Direct dyes removal using modified magnetic ferrite nanoparticle
Journal of environmental health science & engineering, 2014
The magnetic adsorbent nanoparticle was modified using cationic surface active agent. Zinc ferrite nanoparticle and cetyl trimethylammonium bromide were used as an adsorbent and a surface active agent, respectively. Dye removal ability of the surface modified nanoparticle as an adsorbent was investigated.
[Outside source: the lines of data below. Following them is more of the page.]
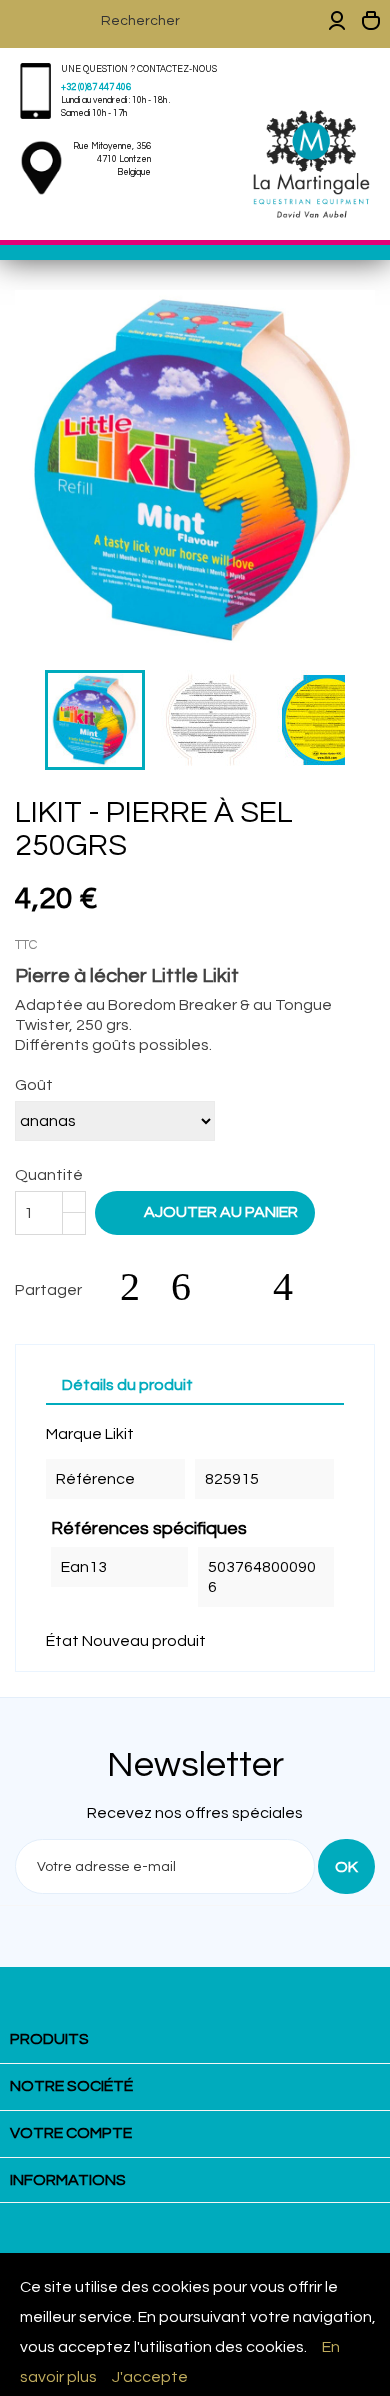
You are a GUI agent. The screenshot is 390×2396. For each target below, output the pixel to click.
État (62, 1641)
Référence (95, 1479)
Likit (119, 1434)
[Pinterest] (293, 1287)
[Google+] (242, 1287)
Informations (68, 2180)
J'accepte (150, 2377)
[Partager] (140, 1287)
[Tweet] (191, 1287)
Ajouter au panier (207, 1211)
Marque (74, 1434)
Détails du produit (127, 1385)
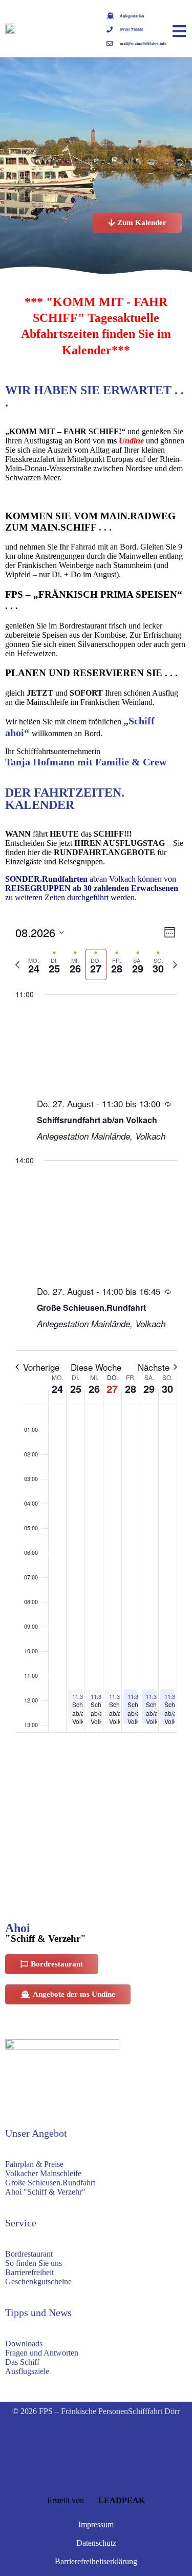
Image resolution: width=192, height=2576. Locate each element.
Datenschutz (96, 2543)
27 (112, 1388)
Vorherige (41, 1367)
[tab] (34, 964)
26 (94, 1388)
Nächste (153, 1367)
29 (149, 1388)
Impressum (96, 2524)
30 (167, 1388)
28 (130, 1388)
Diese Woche (96, 1367)
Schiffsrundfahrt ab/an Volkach (97, 1120)
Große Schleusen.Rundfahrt (91, 1307)
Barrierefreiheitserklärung (96, 2561)
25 (75, 1388)
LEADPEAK (120, 2500)
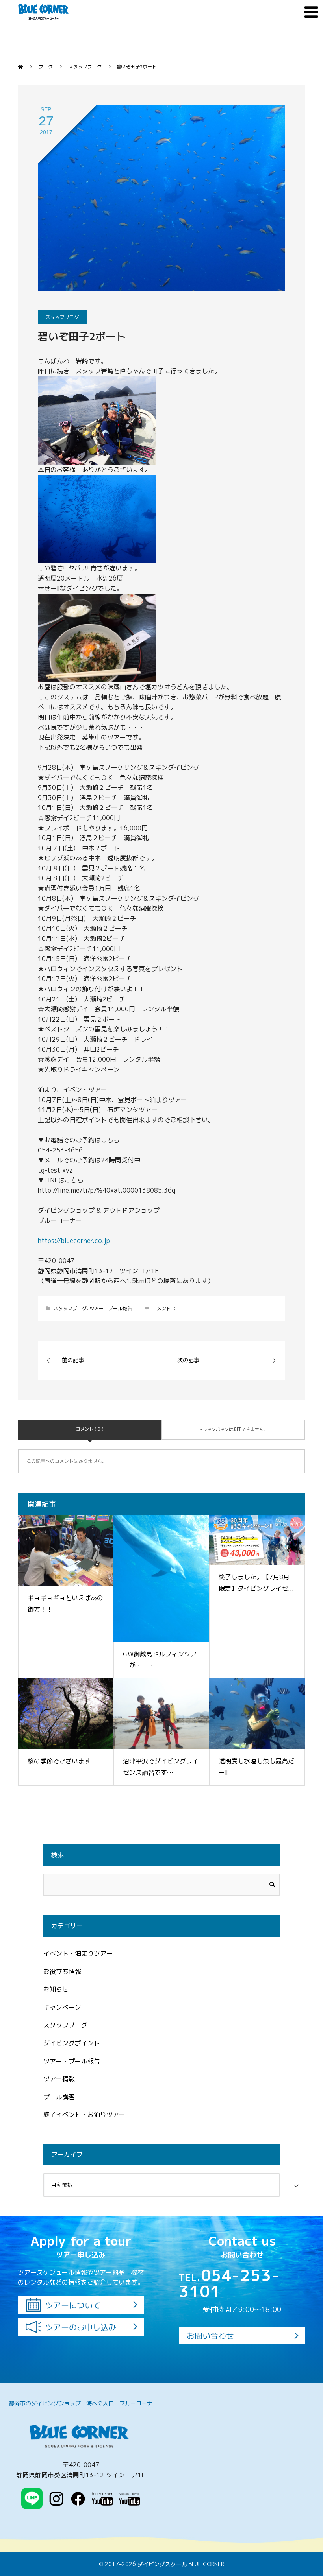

Direct Green 6 (DG6), Direct Red 31 (DR31) and Direct Red 23 (DR23) were used. The characteristics of the adsorbent were studied using Fourier transform infrared (FTIR), scanning electron microscopy (SEM) and X-ray diffraction (XRD). The effect of adsorbent dosage, initial dye concentration and salt was evaluated. In ternary system, dye removal of the adsorbent at 90, 120, 150 and 200 mg/L dye concentration was 63, 45, 30 and 23% for DR23, 97, 90, 78 and 45% for DR31 and 51, 48, 42 and 37% for DG6, respectively. It was found that dye adsorption onto the adsorbent followed Langmuir isotherm. The adsorption kinetic of dyes was found to conform to pseudo-second order kinetics.